Microscopic structure of shocks and antishocks in the ASEP conditioned on low current

TL;DR

This paper analyzes the microscopic structure of shocks and antishocks in the ASEP conditioned on low current, revealing how shocks perform biased random walks and how antishocks remain stable under certain conditions.

Contribution

It provides explicit descriptions of shock dynamics, invariant measures, and stability properties in the ASEP under low current conditioning, including transition rates and measure decompositions.

Findings

Shock position performs a biased random walk.

Invariant measure from the shock position remains unchanged.
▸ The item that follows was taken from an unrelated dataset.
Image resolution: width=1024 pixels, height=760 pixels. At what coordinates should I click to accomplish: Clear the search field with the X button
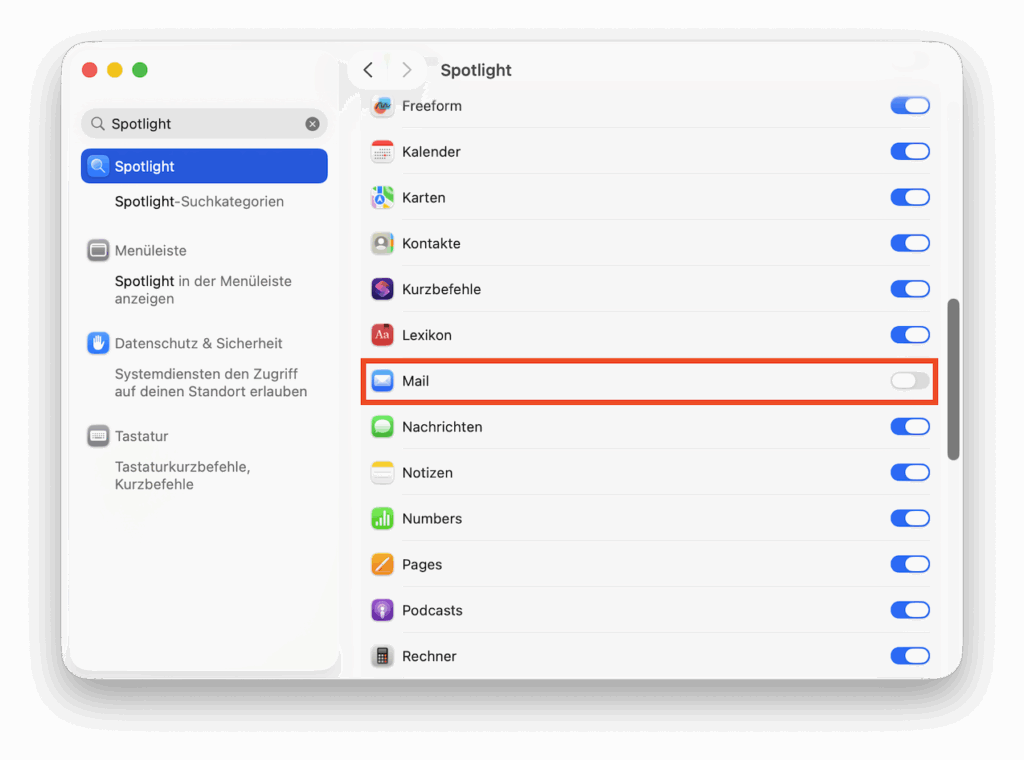[x=312, y=123]
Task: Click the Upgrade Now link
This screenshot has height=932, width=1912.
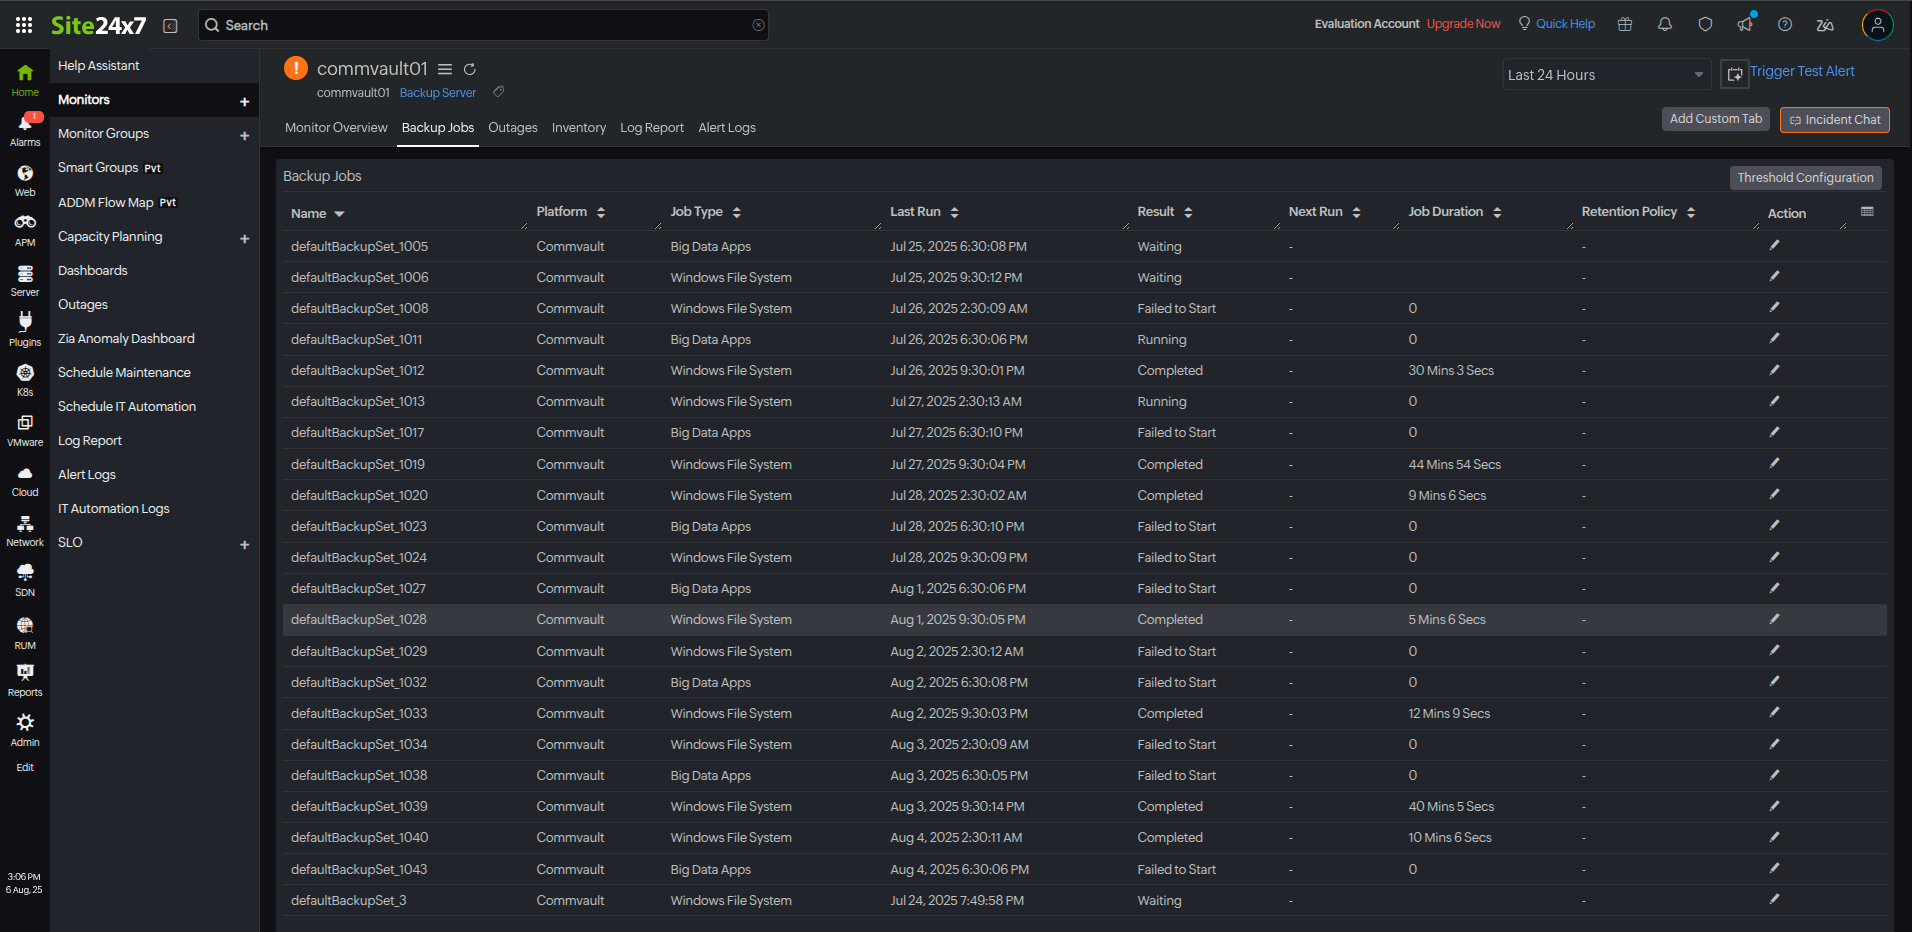Action: click(1463, 24)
Antishock stability under local conditioning is proven.

Abstract

We study the time evolution of the ASEP on a one-dimensional torus with $L$ sites, conditioned on an atypically low current up to a finite time $t$. For a certain one-parameter family of initial measures with a shock we prove that the shock position performs a biased random walk on the torus and that the measure seen from the shock position remains invariant. We compute explicitly the transition rates of the random walk. For the large scale behaviour this result suggests that there is an atypically low current such that the optimal density profile that realizes this current is a hyperbolic tangent with a travelling shock discontinuity. For an atypically low local current across a single bond of the torus we prove that a product measure with a shock at an arbitrary position and an antishock at the conditioned bond remains a convex combination of such measures at all times which implies that the antishock remains microscopically stable under the locally conditioned dynamics. We compute the coefficients of the convex combinations.